___ Фрагмент текста
К тем же проблемам, что и «Жизнь Галилея», обращена пьеса Н. Погодина «Альберт Эйнштейн»[106], опубликованная в журнале «Театр». Советский драматург подошел, однако, к ним иначе, чем Брехт. Погодинский Эйнштейн оказывается лишь невольно вовлеченным в создание атомной бомбы, он не пишет, а лишь нехотя подписывает письмо к Рузвельту, положившее начало атомному производству. Вот его слова: «Энергия атома… Что это значит? Откуда она, эта энергия атома? Каков ее источник? У огня источник все то же солнце. А у нее? У нее другое происхождение… скрытое от человека самой природой за семью печатями, недоступное… Мы не только посягнули на эту тайну, мы хотим использовать ее для убийства… Вдумайтесь в эту фразу: «…деление урана для создания оружия»… Господа, объясните мне, что мы делаем… я кажется плохо стал соображать». Плохо отдавая отчет в своем поступке, Эйнштейн поддается на уговоры и ставит подпись под роковым документом. Затем после Хиросимы он лишь сетует по поводу случившегося и советует физику, руководившему созданием бомбы, не выставлять напоказ свои переживания.
Фактически здесь устранена трагическая коллизия, суть которой в том, что герой сознательно выбирает роковой путь, пбо другого для него не дано. Эйнштейн сознательно пошел на создание бомбы, а после войны столь же сознательно и весьма активно, хотя и совершенно безуспешно, боролся за ее запрещение, за принятие других мер международной безопасности. «Эйнштейн умер, — утверждает его близкий друг Альберт Швейцер, — от сознания своей ответственности за нависшую над человечеством опасность атомной войны»[107]. Брехт, намеревавшийся на закате своих дней написать пьесу «Жизнь Эйнштейна», именно так понимал трагедию великого физика.
______
Что нужно сделать >>
[1] В каком журнале, по словам отрывка о пьесе Погодина, была опубликована пьеса «Альберт Эйнштейн»?
[2] Перескажите отрывок о пьесе Погодина в двух предложениях.
[3] Согласуются ли с отрывком о пьесе Погодина следующие утверждения? Ответьте «да» или «нет» и приведите решающие слова отрывка дословно. (а) В пьесе Погодина Эйнштейн сам пишет письмо Рузвельту. (б) Брехт собирался написать пьесу «Жизнь Эйнштейна». (в) После войны Эйнштейн добился запрещения атомной бомбы.
___ Данные
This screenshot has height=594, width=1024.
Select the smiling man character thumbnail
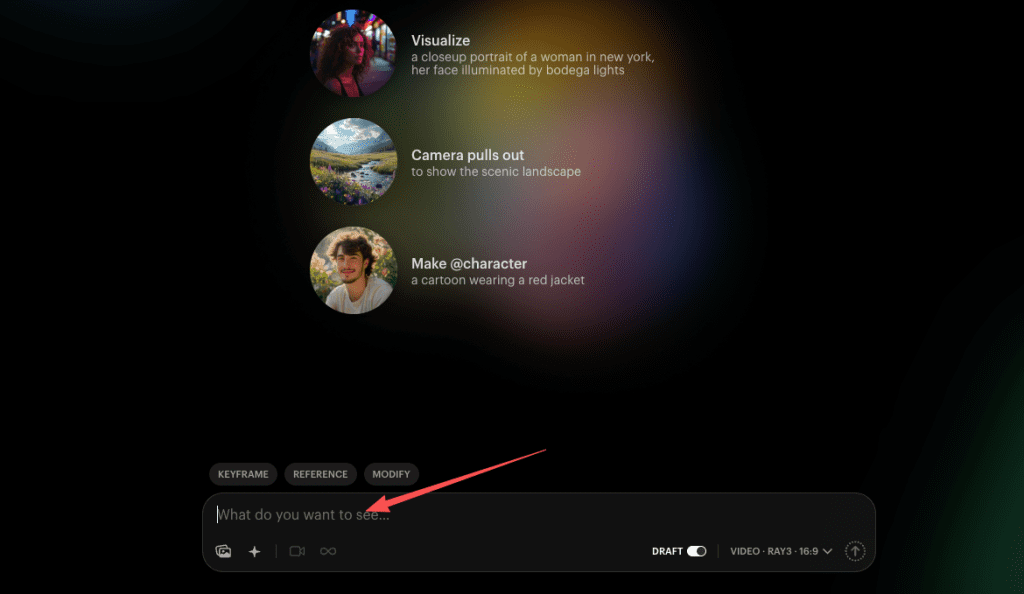353,270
______
Ответы к заданиям >>
[1] В журнале «Театр».

[2] В пьесе Н. Погодина «Альберт Эйнштейн» герой лишь невольно вовлечен в создание атомной бомбы: он нехотя подписывает письмо к Рузвельту, а после Хиросимы только сетует по поводу случившегося. Так устранена трагическая коллизия, ведь Эйнштейн сознательно пошел на создание бомбы, а после войны так же сознательно, хотя и безуспешно, боролся за ее запрещение, и именно так понимал его трагедию Брехт.

[3]
(а) Нет: «он не пишет, а лишь нехотя подписывает письмо к Рузвельту».
(б) Да: «Брехт, намеревавшийся на закате своих дней написать пьесу „Жизнь Эйнштейна“».
(в) Нет: «хотя и совершенно безуспешно, боролся за ее запрещение».